Other policy ideas (many from my piece on Medium) to address equity include the following:
- Unbundled parking. Buildings would not be required to provide parking, but would be required to “unbundle” parking so that only drivers pay for parking spaces. Parking would not be included as part of rent or sale prices.
- Parking cashout. Employers would offer their employees the option of having subsidized parking, subsidized transit, or the cash equivalent of what it costs them to provide parking. This policy is called Parking Cash Out and has been implemented for certain industries in California, Rhode Island, and the City of Santa Monica. Washington, DC has also passed a parking cash out law.
- Non-driving validation. Parking validation programs would also offer the equivalent cash benefits to people who arrive by transit, biking or walking so that those people receive the same discounts as driving customers. Transit operators could design a card reader that gives transit credit/ reimbursement and provide those readers to hospitals, malls, and other places where parking is the only transportation discount offered.
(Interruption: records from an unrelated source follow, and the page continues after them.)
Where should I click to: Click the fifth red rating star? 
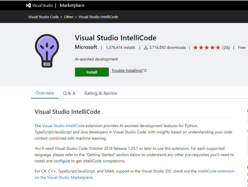[x=218, y=48]

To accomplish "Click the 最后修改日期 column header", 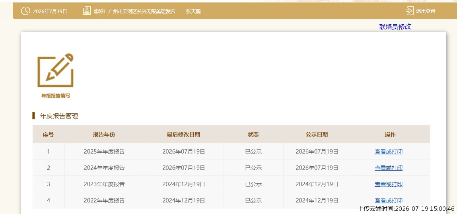I will pos(184,134).
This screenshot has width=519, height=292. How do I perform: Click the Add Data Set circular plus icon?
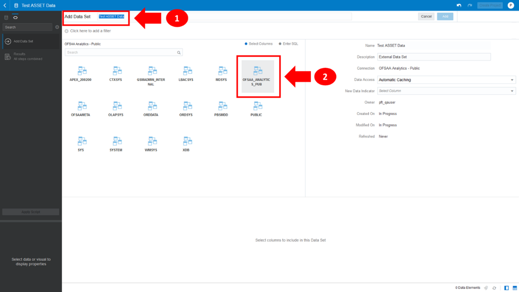(x=8, y=41)
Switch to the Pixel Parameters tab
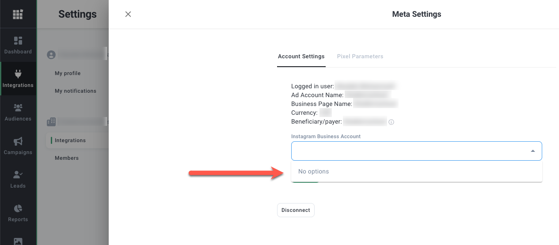 360,57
- Manage residential permits. Residential permit parking areas would price permits by the length of the vehicle and by the demand for parking in the area. So if all the spaces are usually full, permit prices go up. If street parking is never congested, prices remain stable or free. This would prevent the problems like Danielle Steel’s 26 parking permits, or at least raise more city revenue. That revenue could go toward a rebate for car-free households or discounts for low-income residents.
- Share street space. Residential streets would have space reserved for car share vehicles, delivery vehicles, pick-up and drop-off, or secure bike parking for residents who don’t own cars.
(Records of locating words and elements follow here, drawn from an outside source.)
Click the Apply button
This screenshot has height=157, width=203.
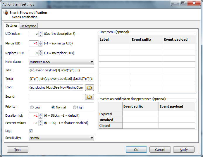[x=184, y=150]
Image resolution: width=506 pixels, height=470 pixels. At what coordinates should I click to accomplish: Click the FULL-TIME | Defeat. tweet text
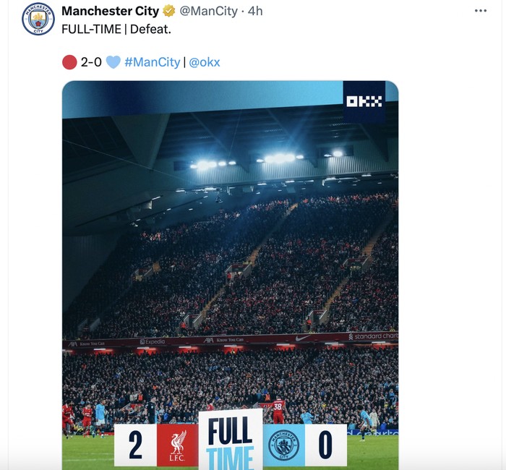pyautogui.click(x=116, y=30)
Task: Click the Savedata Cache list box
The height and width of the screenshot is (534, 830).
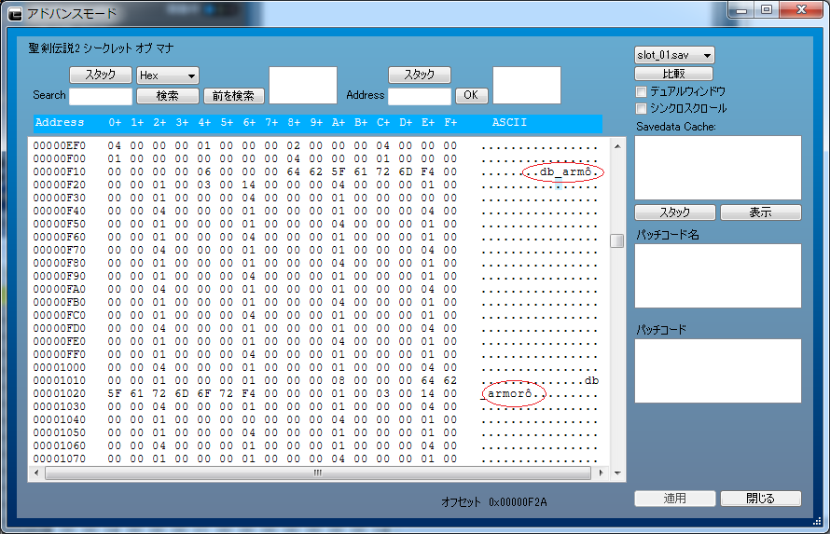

- Strategic revenue investment. High-demand areas with expensive parking would retain parking revenue locally and use it to provide locally-appropriate amenities. These amenities could include free public WiFi, increased transit service, improved walking and biking infrastructure, public art and lighting, and affordable housing subsidies so that people can continue to live in the neighborhood while it increases in popularity.
- VMT charges. Vehicles would pay to use roads by the mile (a VMT tax), based on their weight (which impacts how much damage they may cause to roads). These fees also would extend to trucks and delivery vehicles.
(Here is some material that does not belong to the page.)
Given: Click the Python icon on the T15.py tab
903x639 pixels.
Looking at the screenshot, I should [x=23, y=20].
- Refunds and credits. Cities could provide a tax refund to carless households and/or credits for e-bikes.
- Redirect transportation investments. Our transportation investments at the regional and state level would dedicate more money to areas that have more people and higher needs. This would mean fewer suburban highway projects and more urban transit, regular roadway maintenance, and bicycle and pedestrian infrastructure – and possibly more highway removal.
- Equitable fines and fees. Ticket fines would be proportional to a person’s income and the seriousness of the crime, as is done in Finland. This would ensure that tickets are a deterrent to bad behavior for all, without causing financial ruin for low-income drivers.
- Safety before revenue. Fines, fees, and fares would be examined through an equity lens to ensure that there is incentive to prevent people from breaking the law without leading to personal bankruptcy.
Our current inequitable transportation system favors those that are wealthy enough to own and maintain cars, at the expense of those who do not own cars or cannot drive. Lack of access to a vehicle in a car-dependent society exacerbates inequities.
Have you heard of cities implementing more equitable parking policies? What other approaches would improve equity?